Самое большое, что я могу предложить: давайте я стану его литературным негром — напишу то, чего он написать не смог, и опубликую под его именем. Всеми силами постараюсь мыслить так же параноидально, как он, всеми ухищрениями постараюсь внушить людям, что это написано им, что это его путь, его трактат о диаспориз-ме, которым он бы гордился. «Мы могли бы стать партнерами, — сказал он мне, — взаимодополняющими личностями, и работать совместно, отринув эту дурацкую раздробленность». Что ж, так и будет. «Только и делаете, что сопротивляетесь мне», — протестовал он. Верно. Пока он был жив и зол на меня, я не мог поступить иначе. Я должен был одержать над ним верх. Но после его кончины я обнимаю его и вижу, что то, чем он был, представляло собой настоящее достижение, — и дурак бы я был как писатель, если бы теперь, когда его не стало, не сделался созданием своего самозванца и не воспользовался в своем рабочем кабинете его сокровищем (под коим я больше не подразумеваю вас). Ваш другой Ф. Р. заверяет вас, что голос самозванца не будет им (в смысле, мной) задушен.

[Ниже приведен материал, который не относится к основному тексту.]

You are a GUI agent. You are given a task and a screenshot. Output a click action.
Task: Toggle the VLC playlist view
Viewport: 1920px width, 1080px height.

Это письмо осталось без ответа.
* * *
Всего через неделю после того, как я послал копию своей готовой рукописи в его контору, Смайлсбургер позвонил мне из аэропорта Кеннеди. Книгу он получил и прочел. Как лучше — ему приехать в Коннектикут, чтобы мы ее подробно обсудили, либо я предпочту встретиться в Манхэттене? Он остановится у своего сына и невестки в Верхнем Вест-Сайде.
Едва я услышал басовитый, зычный гром этого голоса из Старого Света — а точнее, услышал в ответ нотки почтительной покладистости в своем собственном голосе, при том, что внезапная досадная материализация Смайлсбургера меня встревожила, — мне стало ясно, какими несерьезными были резоны, побудившие меня выполнить его просьбу. У меня же были дневники, которые я тогда вел, у меня в памяти сохранился отпечаток пережитого — как же я сглупил, внушив себе, что мне нужен Смайлсбургер, чтобы подтвердить факты или засвидетельствовать достоверность написанного, и как же нелепо полагать, будто, выполняя его задание, я провернул эту операцию, исключительно исходя из своих личных, профессиональных интересов. Я сделал то, что сделал, потому что он этого от меня хотел; я повиновался ему точно так, как любой другой его подчиненный, я был все равно что Ури, но сам не мог себе объяснить причины своего поступка.
Никогда в жизни я не отдавал свои рукописи какому бы то ни было контролеру на подобную проверку. Такой шаг противоречил всем инстинктам человека, чья писательская независимость, чья писательская невнушаемость были попросту его второй натурой, залогом как его слабостей и просчетов, так и его живучести. Деградировать до уступчивого еврейского мальчика, который лебезит перед старейшинами племени, диктующими законы, — деградировать, когда я сам волей-неволей заделался заправским еврейским старейшиной, — свидетельство серьезного упадка. Евреи, обвинявшие меня в «стукачестве на своих», призывали меня проявлять «ответственность» с тех пор, как я, двадцатипятилетний, начал публиковаться, но я отвечал им юношеским презрением, таким же избыточным, как и мои еще не прошедшие испытаний эстетические убеждения, и, хотя критика сковывала меня сильнее, чем я прикидывался, я умел отстаивать свои позиции. Я объявил: не для того я избрал профессию писателя, чтобы мне указывали, что дозволено писать, а что не дозволено. Писатель раздвигает рамки дозволенного. Он обязан это делать. На свете не существует ничего, что следует утаивать в литературе. И т. д. и т. п.